In Manitowoc, the audience was characteristically small (citing the pandemic, the Biden campaign has generally limited his crowds to fewer than twenty-five), and the candidate spoke through a thin, blue surgical mask, which drew attention to his small, worried eyes. What Biden seemed to have realized by that time was that, even if he talked only about the coronavirus, he could say everything about Trump that he wanted to say.

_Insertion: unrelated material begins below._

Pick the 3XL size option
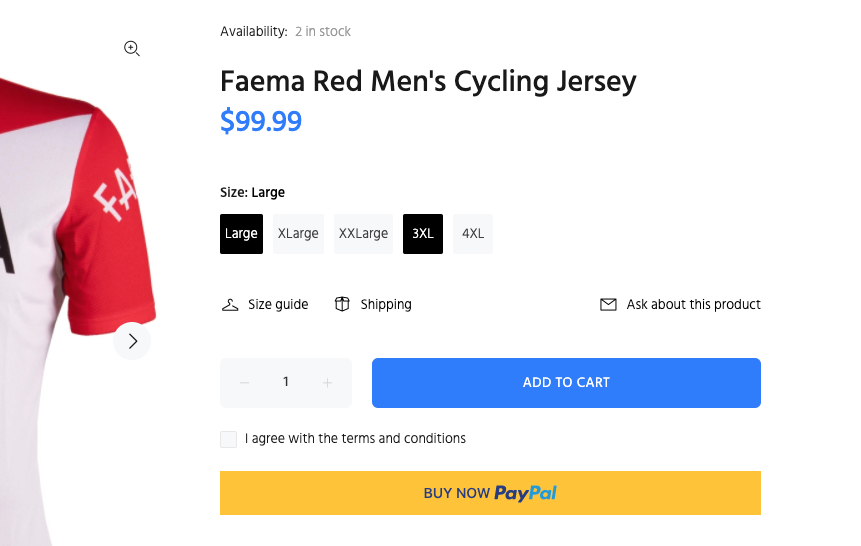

It wasn’t just an issue of Trump being incompetent, or hostile to science. “You think, like Trump, that fifteen dollars an hour is too much for America’s essential workers?” Biden asked. “You try to take away health care from twenty million Americans in the middle of this pandemic?” Biden dwelled on Trump’s insistence, to Bob Woodward, that he had kept quiet this winter about what he knew of the virus—that it was lethal and would spread widely—because he was afraid of causing panic. Biden argued that the “panic” Trump was most worried about was a panic in the market, which might imperil his Presidency. The virus gave Biden a way to talk about the constant blur of the news, and of what it obscures. “What worries me now is, we’ve been living with this pandemic for so long, I worry we’re risking becoming numb to the toll it has taken on us and our country and communities,” Biden said. “We can’t lose the ability to feel the sorrow and the loss and the anger for so many lives lost.”

Five weeks before the election, it’s become a little easier to see Biden’s strategy. His campaign is focussed on the Midwestern belt where the Clinton campaign, by most accounts, lost the election. The polls look promising in Michigan, Wisconsin, and Pennsylvania. Two polls last week put Biden slightly ahead of Trump in Ohio, a state that Clinton lost by eight points. Biden will travel there on a train tour after Tuesday night’s debate, a trip that will also take him through western Pennsylvania. Ever since a CNN town hall that he did in his home town earlier this month, Biden has been contrasting his upbringing with Trump’s gilded one: “Scranton versus Park Avenue.” It may not be the most original closing pitch, but it is the reason that Democratic primary voters picked Biden, when more transformative possibilities were available. An important question in any Presidential debate is how the challenger will be defined. In this case, is Biden a defender of the pressured middle class or just a representative of the Democratic establishment? Win that argument, and Biden can make a second one: that the material stakes of this election are bigger than the symbolic ones, and that not all events in American life can be processed in the frenetic format of cable news. There are many more meaningful ways to frame this election than whether you are for or against Trump.